● **The problem**
For each entry in the listing, produce an exact copy.

● **Dataset**
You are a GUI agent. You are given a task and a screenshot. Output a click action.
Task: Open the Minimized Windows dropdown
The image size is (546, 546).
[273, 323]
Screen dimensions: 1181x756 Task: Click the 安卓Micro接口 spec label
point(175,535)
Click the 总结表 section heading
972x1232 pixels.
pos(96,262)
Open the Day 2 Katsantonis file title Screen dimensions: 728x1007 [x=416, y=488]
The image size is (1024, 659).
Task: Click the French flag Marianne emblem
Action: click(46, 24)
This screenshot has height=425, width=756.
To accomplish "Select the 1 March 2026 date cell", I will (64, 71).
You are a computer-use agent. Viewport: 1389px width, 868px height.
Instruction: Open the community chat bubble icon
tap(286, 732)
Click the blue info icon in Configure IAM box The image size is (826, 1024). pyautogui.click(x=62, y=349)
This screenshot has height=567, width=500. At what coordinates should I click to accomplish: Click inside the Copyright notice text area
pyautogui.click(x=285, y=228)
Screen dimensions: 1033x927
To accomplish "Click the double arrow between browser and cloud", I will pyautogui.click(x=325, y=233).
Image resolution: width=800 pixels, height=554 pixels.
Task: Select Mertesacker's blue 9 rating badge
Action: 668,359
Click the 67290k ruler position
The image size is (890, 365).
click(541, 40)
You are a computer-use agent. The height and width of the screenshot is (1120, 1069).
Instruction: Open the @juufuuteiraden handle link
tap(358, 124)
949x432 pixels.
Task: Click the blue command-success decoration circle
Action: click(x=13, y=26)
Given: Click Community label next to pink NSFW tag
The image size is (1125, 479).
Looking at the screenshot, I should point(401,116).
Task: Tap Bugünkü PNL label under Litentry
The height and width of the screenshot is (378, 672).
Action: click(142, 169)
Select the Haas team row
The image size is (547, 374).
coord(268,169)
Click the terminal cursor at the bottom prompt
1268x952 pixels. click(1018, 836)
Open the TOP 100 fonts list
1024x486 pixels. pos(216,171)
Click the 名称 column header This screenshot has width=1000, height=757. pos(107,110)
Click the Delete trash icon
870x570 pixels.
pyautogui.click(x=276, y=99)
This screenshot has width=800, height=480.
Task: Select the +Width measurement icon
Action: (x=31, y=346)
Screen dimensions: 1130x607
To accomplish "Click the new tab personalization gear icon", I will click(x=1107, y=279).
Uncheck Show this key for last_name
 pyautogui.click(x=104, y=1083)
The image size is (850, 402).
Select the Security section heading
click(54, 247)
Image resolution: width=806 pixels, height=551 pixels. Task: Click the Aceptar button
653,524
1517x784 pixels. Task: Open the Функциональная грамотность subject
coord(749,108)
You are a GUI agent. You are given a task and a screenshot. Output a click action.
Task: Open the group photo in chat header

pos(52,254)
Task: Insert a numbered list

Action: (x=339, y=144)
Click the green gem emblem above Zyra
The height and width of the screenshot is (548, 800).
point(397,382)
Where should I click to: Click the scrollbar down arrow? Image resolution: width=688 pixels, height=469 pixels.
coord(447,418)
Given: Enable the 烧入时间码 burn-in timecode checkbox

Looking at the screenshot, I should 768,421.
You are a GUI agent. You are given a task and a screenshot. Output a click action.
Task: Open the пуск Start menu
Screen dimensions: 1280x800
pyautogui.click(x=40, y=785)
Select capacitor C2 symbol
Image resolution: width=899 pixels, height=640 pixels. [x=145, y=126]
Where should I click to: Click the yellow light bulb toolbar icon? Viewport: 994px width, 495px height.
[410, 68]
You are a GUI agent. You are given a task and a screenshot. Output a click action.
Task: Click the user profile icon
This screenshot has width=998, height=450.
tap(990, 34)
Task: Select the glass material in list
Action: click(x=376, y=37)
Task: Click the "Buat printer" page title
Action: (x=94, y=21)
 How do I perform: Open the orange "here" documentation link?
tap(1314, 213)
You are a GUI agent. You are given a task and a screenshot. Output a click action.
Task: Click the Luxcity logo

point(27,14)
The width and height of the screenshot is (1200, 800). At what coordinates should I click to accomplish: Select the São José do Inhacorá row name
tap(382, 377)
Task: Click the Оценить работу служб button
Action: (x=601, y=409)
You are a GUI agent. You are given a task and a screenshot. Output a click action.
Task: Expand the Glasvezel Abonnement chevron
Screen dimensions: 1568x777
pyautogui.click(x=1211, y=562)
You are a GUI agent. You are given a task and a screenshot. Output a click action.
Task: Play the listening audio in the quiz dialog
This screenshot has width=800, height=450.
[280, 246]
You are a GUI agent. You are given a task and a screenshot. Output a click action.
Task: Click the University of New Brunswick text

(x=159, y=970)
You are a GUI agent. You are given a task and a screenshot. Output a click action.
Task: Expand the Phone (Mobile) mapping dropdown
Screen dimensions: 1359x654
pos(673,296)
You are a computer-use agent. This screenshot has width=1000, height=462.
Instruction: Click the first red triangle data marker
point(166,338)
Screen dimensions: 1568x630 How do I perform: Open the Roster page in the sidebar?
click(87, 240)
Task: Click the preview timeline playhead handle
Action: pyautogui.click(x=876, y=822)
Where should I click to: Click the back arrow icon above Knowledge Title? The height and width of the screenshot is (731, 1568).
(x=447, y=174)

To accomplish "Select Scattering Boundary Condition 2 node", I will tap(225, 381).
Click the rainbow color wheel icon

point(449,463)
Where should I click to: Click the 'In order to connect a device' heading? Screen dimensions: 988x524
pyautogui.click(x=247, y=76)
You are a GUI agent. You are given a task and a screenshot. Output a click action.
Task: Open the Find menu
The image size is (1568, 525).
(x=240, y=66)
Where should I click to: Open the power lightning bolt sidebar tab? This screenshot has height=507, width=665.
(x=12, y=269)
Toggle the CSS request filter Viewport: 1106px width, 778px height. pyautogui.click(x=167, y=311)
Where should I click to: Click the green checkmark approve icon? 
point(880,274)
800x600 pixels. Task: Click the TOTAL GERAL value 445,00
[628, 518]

● **Your solution**
You are a GUI agent. You are given a task and a screenshot. Output a click action.
Task: Open the Minimized Windows dropdown
The image size is (546, 546).
[273, 323]
Screen dimensions: 1181x756 Task: Click the 安卓Micro接口 spec label
point(175,535)
Click the 总结表 section heading
972x1232 pixels.
pos(96,262)
Open the Day 2 Katsantonis file title Screen dimensions: 728x1007 [x=416, y=488]
The image size is (1024, 659).
Task: Click the French flag Marianne emblem
Action: click(46, 24)
This screenshot has height=425, width=756.
To accomplish "Select the 1 March 2026 date cell", I will (64, 71).
You are a computer-use agent. Viewport: 1389px width, 868px height.
Instruction: Open the community chat bubble icon
tap(286, 732)
Click the blue info icon in Configure IAM box The image size is (826, 1024). pyautogui.click(x=62, y=349)
This screenshot has height=567, width=500. At what coordinates should I click to accomplish: Click inside the Copyright notice text area
pyautogui.click(x=285, y=228)
Screen dimensions: 1033x927
To accomplish "Click the double arrow between browser and cloud", I will pyautogui.click(x=325, y=233).
Image resolution: width=800 pixels, height=554 pixels.
Task: Select Mertesacker's blue 9 rating badge
Action: 668,359
Click the 67290k ruler position
The image size is (890, 365).
click(541, 40)
You are a computer-use agent. The height and width of the screenshot is (1120, 1069).
Instruction: Open the @juufuuteiraden handle link
tap(358, 124)
949x432 pixels.
Task: Click the blue command-success decoration circle
Action: click(x=13, y=26)
Given: Click Community label next to pink NSFW tag
The image size is (1125, 479).
Looking at the screenshot, I should point(401,116).
Task: Tap Bugünkü PNL label under Litentry
The height and width of the screenshot is (378, 672).
Action: click(142, 169)
Select the Haas team row
The image size is (547, 374).
coord(268,169)
Click the terminal cursor at the bottom prompt
1268x952 pixels. click(1018, 836)
Open the TOP 100 fonts list
1024x486 pixels. pos(216,171)
Click the 名称 column header This screenshot has width=1000, height=757. pos(107,110)
Click the Delete trash icon
870x570 pixels.
pyautogui.click(x=276, y=99)
This screenshot has width=800, height=480.
Task: Select the +Width measurement icon
Action: (x=31, y=346)
Screen dimensions: 1130x607
To accomplish "Click the new tab personalization gear icon", I will click(x=1107, y=279).
Uncheck Show this key for last_name
 pyautogui.click(x=104, y=1083)
The image size is (850, 402).
Select the Security section heading
click(54, 247)
Image resolution: width=806 pixels, height=551 pixels. Task: Click the Aceptar button
653,524
1517x784 pixels. Task: Open the Функциональная грамотность subject
coord(749,108)
You are a GUI agent. You are given a task and a screenshot. Output a click action.
Task: Open the group photo in chat header

pos(52,254)
Task: Insert a numbered list

Action: (x=339, y=144)
Click the green gem emblem above Zyra
The height and width of the screenshot is (548, 800).
point(397,382)
Where should I click to: Click the scrollbar down arrow? Image resolution: width=688 pixels, height=469 pixels.
coord(447,418)
Given: Enable the 烧入时间码 burn-in timecode checkbox

Looking at the screenshot, I should 768,421.
You are a GUI agent. You are given a task and a screenshot. Output a click action.
Task: Open the пуск Start menu
Screen dimensions: 1280x800
pyautogui.click(x=40, y=785)
Select capacitor C2 symbol
Image resolution: width=899 pixels, height=640 pixels. [x=145, y=126]
Where should I click to: Click the yellow light bulb toolbar icon? Viewport: 994px width, 495px height.
[410, 68]
You are a GUI agent. You are given a task and a screenshot. Output a click action.
Task: Click the user profile icon
This screenshot has width=998, height=450.
tap(990, 34)
Task: Select the glass material in list
Action: click(x=376, y=37)
Task: Click the "Buat printer" page title
Action: (x=94, y=21)
 How do I perform: Open the orange "here" documentation link?
tap(1314, 213)
You are a GUI agent. You are given a task and a screenshot. Output a click action.
Task: Click the Luxcity logo

point(27,14)
The width and height of the screenshot is (1200, 800). At what coordinates should I click to accomplish: Select the São José do Inhacorá row name
tap(382, 377)
Task: Click the Оценить работу служб button
Action: (x=601, y=409)
You are a GUI agent. You are given a task and a screenshot. Output a click action.
Task: Expand the Glasvezel Abonnement chevron
Screen dimensions: 1568x777
pyautogui.click(x=1211, y=562)
You are a GUI agent. You are given a task and a screenshot. Output a click action.
Task: Play the listening audio in the quiz dialog
This screenshot has width=800, height=450.
[280, 246]
You are a GUI agent. You are given a task and a screenshot. Output a click action.
Task: Click the University of New Brunswick text

(x=159, y=970)
You are a GUI agent. You are given a task and a screenshot. Output a click action.
Task: Expand the Phone (Mobile) mapping dropdown
Screen dimensions: 1359x654
pos(673,296)
You are a computer-use agent. This screenshot has width=1000, height=462.
Instruction: Click the first red triangle data marker
point(166,338)
Screen dimensions: 1568x630 How do I perform: Open the Roster page in the sidebar?
click(87, 240)
Task: Click the preview timeline playhead handle
Action: pyautogui.click(x=876, y=822)
Where should I click to: Click the back arrow icon above Knowledge Title? The height and width of the screenshot is (731, 1568).
(x=447, y=174)

To accomplish "Select Scattering Boundary Condition 2 node", I will tap(225, 381).
Click the rainbow color wheel icon

point(449,463)
Where should I click to: Click the 'In order to connect a device' heading? Screen dimensions: 988x524
pyautogui.click(x=247, y=76)
You are a GUI agent. You are given a task and a screenshot. Output a click action.
Task: Open the Find menu
The image size is (1568, 525).
(x=240, y=66)
Where should I click to: Open the power lightning bolt sidebar tab? This screenshot has height=507, width=665.
(x=12, y=269)
Toggle the CSS request filter Viewport: 1106px width, 778px height. pyautogui.click(x=167, y=311)
Where should I click to: Click the green checkmark approve icon? 
point(880,274)
800x600 pixels. Task: Click the TOTAL GERAL value 445,00
[628, 518]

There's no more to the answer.